Picking random points in the volume of sphere with uniform probability

Let's say your sphere is centered at the origin $(0,0,0)$.

For the distance $D$ from the origin of your random pointpoint, note that you want $P(D \le r) = \left(\frac{r}{R_s}\right)^3$. Thus if $U$ is uniformly distributed between 0 and 1, taking $D = R_s U^{1/3}$ will do the trick.

For the direction, a useful fact is that if $X_1, X_2, X_3$ are independent normal random variables with mean 0 and variance 1, then $$\frac{1}{\sqrt{X_1^2 + X_2^2 + X_3^2}} (X_1, X_2, X_3)$$ is uniformly distributed on (the surface of) the unit sphere. You can generate normal random variables from uniform ones in various ways; the Box-Muller algorithm is a nice simple approach.

So if you choose $U$ uniformly distributed between 0 and 1, and $X_1, X_2, X_3$ iid standard normal and independent of $U$, then $$\frac{R_s U^{1/3}}{\sqrt{X_1^2 + X_2^2 + X_3^2}} (X_1, X_2, X_3)$$ would produce a uniformly distributed point inside the ball of radius $R_s$.
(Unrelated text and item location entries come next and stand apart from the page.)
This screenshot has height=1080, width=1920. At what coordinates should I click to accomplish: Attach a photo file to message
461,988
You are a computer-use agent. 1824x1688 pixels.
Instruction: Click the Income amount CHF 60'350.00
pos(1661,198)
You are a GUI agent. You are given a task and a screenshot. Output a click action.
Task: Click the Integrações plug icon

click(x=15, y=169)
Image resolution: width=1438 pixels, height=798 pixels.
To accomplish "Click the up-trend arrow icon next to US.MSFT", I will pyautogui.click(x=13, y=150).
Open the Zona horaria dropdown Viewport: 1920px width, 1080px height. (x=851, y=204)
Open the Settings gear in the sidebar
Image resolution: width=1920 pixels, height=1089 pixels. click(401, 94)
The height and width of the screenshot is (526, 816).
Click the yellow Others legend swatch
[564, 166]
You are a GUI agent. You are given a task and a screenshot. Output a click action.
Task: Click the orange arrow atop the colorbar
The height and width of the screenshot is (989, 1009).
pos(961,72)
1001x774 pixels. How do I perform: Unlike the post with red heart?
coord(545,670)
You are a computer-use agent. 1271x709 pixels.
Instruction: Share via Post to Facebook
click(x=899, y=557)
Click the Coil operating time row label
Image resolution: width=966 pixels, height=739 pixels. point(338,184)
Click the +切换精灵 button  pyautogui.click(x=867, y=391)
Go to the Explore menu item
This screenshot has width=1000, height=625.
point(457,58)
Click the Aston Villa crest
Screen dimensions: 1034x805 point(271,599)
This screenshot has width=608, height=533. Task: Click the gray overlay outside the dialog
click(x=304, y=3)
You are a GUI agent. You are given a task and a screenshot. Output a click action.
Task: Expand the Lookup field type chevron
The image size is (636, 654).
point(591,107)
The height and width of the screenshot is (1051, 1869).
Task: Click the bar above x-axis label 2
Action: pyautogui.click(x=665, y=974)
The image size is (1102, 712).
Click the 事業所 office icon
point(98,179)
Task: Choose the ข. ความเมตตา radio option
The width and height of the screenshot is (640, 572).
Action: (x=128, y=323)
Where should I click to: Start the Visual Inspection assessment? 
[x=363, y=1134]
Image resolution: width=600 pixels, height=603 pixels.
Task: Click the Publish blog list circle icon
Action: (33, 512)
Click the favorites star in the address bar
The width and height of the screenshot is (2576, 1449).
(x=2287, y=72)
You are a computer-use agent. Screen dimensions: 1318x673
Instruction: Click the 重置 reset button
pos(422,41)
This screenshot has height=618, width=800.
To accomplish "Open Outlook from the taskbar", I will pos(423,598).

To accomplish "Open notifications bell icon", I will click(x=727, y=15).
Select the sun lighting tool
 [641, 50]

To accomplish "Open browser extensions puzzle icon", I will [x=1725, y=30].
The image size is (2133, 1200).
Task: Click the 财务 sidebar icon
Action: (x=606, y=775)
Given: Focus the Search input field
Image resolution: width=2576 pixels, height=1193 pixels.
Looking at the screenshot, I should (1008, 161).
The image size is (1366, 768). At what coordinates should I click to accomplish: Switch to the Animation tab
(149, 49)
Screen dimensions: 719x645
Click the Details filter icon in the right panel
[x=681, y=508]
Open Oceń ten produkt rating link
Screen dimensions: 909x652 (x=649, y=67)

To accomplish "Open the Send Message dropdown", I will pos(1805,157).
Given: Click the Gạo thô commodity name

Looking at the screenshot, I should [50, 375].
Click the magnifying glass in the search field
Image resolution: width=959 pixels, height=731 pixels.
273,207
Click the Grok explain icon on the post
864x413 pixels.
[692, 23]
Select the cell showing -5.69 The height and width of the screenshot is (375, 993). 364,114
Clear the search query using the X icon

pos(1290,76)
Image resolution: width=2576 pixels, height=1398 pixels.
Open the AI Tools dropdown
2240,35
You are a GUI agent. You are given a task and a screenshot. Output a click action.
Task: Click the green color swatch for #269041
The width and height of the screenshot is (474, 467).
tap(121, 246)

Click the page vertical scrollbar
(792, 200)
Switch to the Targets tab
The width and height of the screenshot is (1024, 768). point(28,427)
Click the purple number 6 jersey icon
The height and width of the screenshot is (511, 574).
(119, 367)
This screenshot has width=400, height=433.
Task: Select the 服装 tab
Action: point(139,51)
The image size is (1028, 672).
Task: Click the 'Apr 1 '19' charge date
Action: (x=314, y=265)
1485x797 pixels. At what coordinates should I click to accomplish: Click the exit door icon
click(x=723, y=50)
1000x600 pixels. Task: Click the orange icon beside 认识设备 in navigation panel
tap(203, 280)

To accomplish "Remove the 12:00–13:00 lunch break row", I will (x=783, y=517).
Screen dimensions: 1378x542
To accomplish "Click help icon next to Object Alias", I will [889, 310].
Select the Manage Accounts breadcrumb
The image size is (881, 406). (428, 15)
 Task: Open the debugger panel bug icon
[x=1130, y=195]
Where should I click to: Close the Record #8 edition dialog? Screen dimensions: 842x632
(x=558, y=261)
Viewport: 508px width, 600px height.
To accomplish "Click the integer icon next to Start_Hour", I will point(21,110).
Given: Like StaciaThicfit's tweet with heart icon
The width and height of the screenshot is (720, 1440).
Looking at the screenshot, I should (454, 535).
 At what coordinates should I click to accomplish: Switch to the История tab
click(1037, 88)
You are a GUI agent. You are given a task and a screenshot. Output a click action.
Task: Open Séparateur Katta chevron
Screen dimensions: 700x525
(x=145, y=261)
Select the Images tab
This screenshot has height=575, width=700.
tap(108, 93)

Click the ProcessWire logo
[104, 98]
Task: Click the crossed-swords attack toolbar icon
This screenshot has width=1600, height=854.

An alternative method in $3$ dimensions:

Step 1: Take $x, y, $ and $z$ each uniform on $[-r_s, r_s]$.

Step 2: If $x^2+y^2+z^2\leq r_s^2$, stop. If not, throw them away and return to step $1$.

Your success probability each time is given by the volume of the sphere over the volume of the cube, which is about $0.52$. So you'll require slightly more than $2$ samples on average.

If you're in higher dimensions, this is not a very efficient process at all, because in a large number of dimensions a random point from the cube is probably not in the sphere (so you'll have to take many points before you get a success). In that case a modified version of Nate's algorithm would be the way to go.


Nate and Kevin already answered the two I knew. Recalling this and this, I think that another way to generate a uniform distribution over the sphere surface would be to generate a uniform distribution over the vertical cylinder enclosing the sphere, and then project horizontally.

That is, generate $z \sim U[-R,R]$, $\theta \sim U[0,2\pi]$, and then $x=\sqrt{R^2-z^2} \cos(\theta)$, $y=\sqrt{R^2-z^2} \sin(\theta)$. This (if I'm not mistaken) gives a uniform distribution over the sphere surface. Then, apply Nate's recipe to get a uniform distribution over the sphere volume.

This method is a little simpler (and more efficient) than the accepted answer, though it's not generalizable to other dimensions.